(Saved entries)
____________
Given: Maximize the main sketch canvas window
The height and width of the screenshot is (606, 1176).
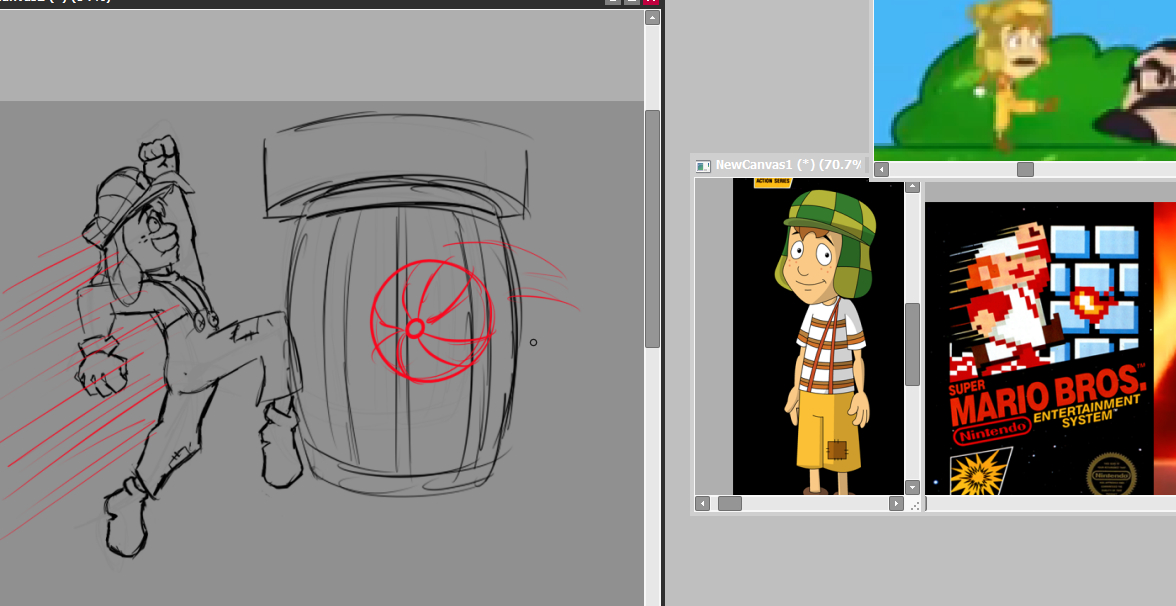Looking at the screenshot, I should (x=632, y=1).
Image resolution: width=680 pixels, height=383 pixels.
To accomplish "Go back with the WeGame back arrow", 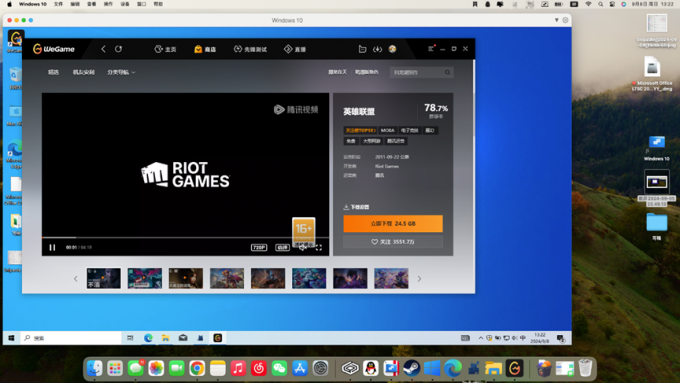I will coord(103,49).
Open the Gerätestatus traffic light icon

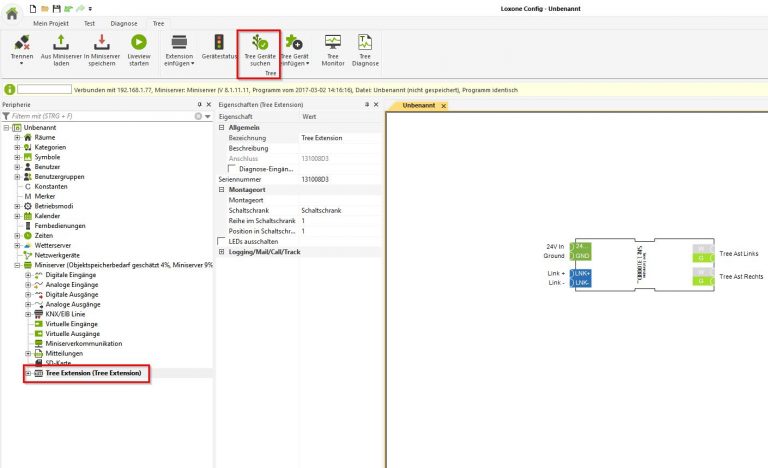pyautogui.click(x=219, y=43)
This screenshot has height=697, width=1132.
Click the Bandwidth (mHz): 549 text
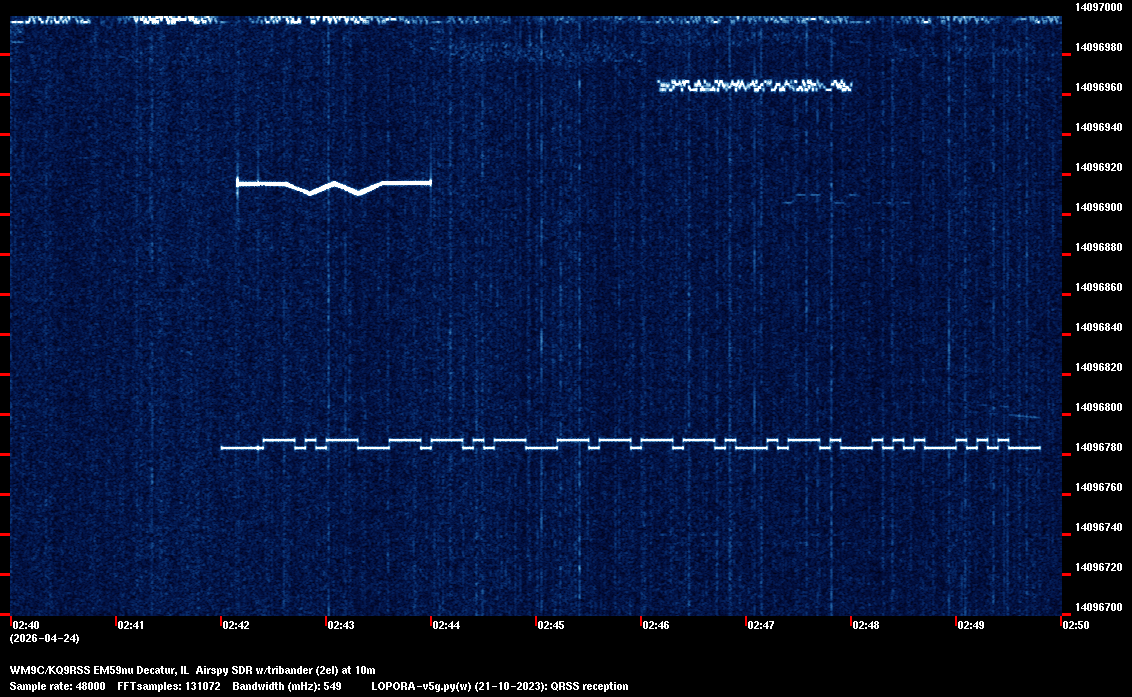click(x=288, y=686)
____________
*What you need to do*. Copy exactly the lines from the one containing "Open the Gerätestatus traffic light icon" through the final line of the records above, both included, and leave out any pictures.

*Answer to the problem*.
Open the Gerätestatus traffic light icon

pyautogui.click(x=219, y=43)
This screenshot has height=697, width=1132.
Click the Bandwidth (mHz): 549 text
click(x=288, y=686)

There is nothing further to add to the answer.